MK menilai terdapat persamaan prinsip dalam pengujiannya walaupun redaksional pasalnya berbeda. Maka, pertimbangan putusan MK bernomor 9/PUU-VII/2009 bertanggal 30 maret berlaku mutatis mutandis (otomatis).

Dalam pertimbangan putusan itu disebutkan jajak pendapat atau survei maupun perhitungan cepat hasil pemungutan suara dengan menggunakan metode ilmiah adalah suatu bentuk pendidikan pengawasan dan penyeimbang dalam proses penyelenggaraan negara termasuk pemilihan umum.

“Sejauh dilakukam sesuai dengan prinsip metodologis-ilmiah dan tidak tendensi mempengaruhi pemilih pada masa tenang, maka pengumuman hasil survei tidak dapat dilarang,” kata Hakim Konstitusi Maria Farida Indrati saat membacakan pertimbangan itu.  

Terkait perhitungan cepat, MK menilai hingga saat ini tidak ada yang menunjukkan hasil quick count menimbulkan keresahan maupun mengganggu ketertiban umum.Meski perhitungan cepat bukanlah hasil resmi, tetapi perlu diketahui masyarakat. Lagipula, banyak masyarakat yang mengetahui kalau hasil resmi hanya dikeluarkan KPU sesuai dengan jadwal yang telah ditetapkan.

Karenanya,  baik pengumuman hasil survei pada masa tenang maupun pengumuman perhitungan cepat adalah sesuai dengan hak konstitusional bahkan sejalan dengan UUD pasal 28F. Namun, Mahkamah mengingatkan obyektivitas lembaga survei dan penghitungan cepat harus independen atau tidak memihak salah satu peserta pemilu.

“Lembaga survei yang mengumumkan hasil survei dan penghitungan cepat harus tetap bertanggung jawab baik secara ilmiah dan hukum.”

Ditemui usai persidangan, kuasa hukum pemohon Andi Syafrani menilai adanya putusan MK membuktikan adanya perkembangan demokrasi di Indonesia. Baginya, apa yang dilakukan lembaga survei merupakan bagian untuk menjaga dan membangun kualitas demokrasi yang baik.

“Patut kita syukuri MK mendengarkan suara demokrasi, jadi adanya putusan ini prinsipnya publik berhak mendapatkan informasi hasil survei dan hitung cepat (quick count) tanpa adanya batasan waktu,” kata Andi Syafrani.

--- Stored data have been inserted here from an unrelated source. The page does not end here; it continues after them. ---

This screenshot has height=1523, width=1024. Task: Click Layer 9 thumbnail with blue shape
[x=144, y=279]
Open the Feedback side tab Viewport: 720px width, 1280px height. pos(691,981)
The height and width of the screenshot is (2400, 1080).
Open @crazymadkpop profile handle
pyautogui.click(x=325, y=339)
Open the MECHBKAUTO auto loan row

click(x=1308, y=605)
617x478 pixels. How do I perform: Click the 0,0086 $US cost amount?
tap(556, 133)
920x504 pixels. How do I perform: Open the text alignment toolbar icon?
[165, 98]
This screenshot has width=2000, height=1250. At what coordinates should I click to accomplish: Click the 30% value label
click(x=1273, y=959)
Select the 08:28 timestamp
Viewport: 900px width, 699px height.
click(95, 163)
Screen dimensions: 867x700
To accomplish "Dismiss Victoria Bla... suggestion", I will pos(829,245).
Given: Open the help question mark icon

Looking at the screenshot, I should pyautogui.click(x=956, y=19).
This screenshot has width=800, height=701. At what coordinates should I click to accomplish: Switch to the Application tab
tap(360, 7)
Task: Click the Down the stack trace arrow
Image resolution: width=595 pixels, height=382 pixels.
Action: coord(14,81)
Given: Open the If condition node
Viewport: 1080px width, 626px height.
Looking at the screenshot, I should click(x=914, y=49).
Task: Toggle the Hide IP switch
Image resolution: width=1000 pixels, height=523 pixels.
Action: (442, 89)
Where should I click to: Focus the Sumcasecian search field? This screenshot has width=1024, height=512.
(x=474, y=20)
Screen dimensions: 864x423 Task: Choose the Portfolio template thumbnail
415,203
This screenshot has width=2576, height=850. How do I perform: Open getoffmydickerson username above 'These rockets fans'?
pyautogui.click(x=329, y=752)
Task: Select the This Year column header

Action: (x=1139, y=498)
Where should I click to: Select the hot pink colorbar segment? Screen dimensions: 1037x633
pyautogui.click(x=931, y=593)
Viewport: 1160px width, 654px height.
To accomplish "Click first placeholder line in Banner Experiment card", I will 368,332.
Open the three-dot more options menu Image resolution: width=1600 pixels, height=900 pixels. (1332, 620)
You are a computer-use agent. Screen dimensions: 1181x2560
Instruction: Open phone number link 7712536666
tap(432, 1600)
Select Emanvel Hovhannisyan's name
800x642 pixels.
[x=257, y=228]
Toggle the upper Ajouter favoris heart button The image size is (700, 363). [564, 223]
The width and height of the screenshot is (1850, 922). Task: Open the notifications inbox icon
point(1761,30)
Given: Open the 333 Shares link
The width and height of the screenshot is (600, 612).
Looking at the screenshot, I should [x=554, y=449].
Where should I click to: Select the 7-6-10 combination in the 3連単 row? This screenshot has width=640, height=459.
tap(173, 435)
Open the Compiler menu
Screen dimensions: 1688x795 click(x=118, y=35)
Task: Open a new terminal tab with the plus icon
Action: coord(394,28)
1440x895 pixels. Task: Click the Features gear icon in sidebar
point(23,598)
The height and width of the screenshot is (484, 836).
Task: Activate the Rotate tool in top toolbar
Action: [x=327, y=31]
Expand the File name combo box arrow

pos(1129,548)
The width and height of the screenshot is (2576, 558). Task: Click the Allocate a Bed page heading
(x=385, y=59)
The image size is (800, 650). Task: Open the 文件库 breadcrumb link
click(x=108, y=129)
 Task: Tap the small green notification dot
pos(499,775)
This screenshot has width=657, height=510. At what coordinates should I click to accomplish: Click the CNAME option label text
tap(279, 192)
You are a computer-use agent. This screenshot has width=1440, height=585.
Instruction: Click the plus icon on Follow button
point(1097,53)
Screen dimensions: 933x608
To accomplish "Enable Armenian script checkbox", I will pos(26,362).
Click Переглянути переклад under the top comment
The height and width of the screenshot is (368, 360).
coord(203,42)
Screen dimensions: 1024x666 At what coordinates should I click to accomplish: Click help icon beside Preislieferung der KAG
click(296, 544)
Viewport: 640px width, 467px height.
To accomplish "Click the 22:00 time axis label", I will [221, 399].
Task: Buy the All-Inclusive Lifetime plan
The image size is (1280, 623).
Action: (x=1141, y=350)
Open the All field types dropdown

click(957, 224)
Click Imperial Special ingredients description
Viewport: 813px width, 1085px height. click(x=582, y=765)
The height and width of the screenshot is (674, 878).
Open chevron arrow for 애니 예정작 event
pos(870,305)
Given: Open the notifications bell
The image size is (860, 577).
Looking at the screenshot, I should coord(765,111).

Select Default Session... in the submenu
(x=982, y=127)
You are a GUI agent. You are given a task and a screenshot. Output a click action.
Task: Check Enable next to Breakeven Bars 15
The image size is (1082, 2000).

Ketua Bidang Hukum dan Etik Persepsi ini menekankan adanya putusan MK bukan berarti membatalkan secara keseluruhan Peraturan KPU terkait partisipasi masyarakat. Sehingga, peraturan KPU yang ikut batal hanya yang mengatur mengenai norma yang telah dibatalkan MK saja.

Sementara anggota Persepsi, Fadjroel Rahman menyatakan putusan MK telah memberikan sumbangan pengetahuan bagi perkembangan demokrasi. “Kita anggotanya sekitar 36 lembaga survei. Artinya ke depannya kita tidak akan lagi dipidana jika melakukan survei di masa tenang maupun mengeluarkan pengumuman hitung cepat,” ujar Fadjroel menambahkan.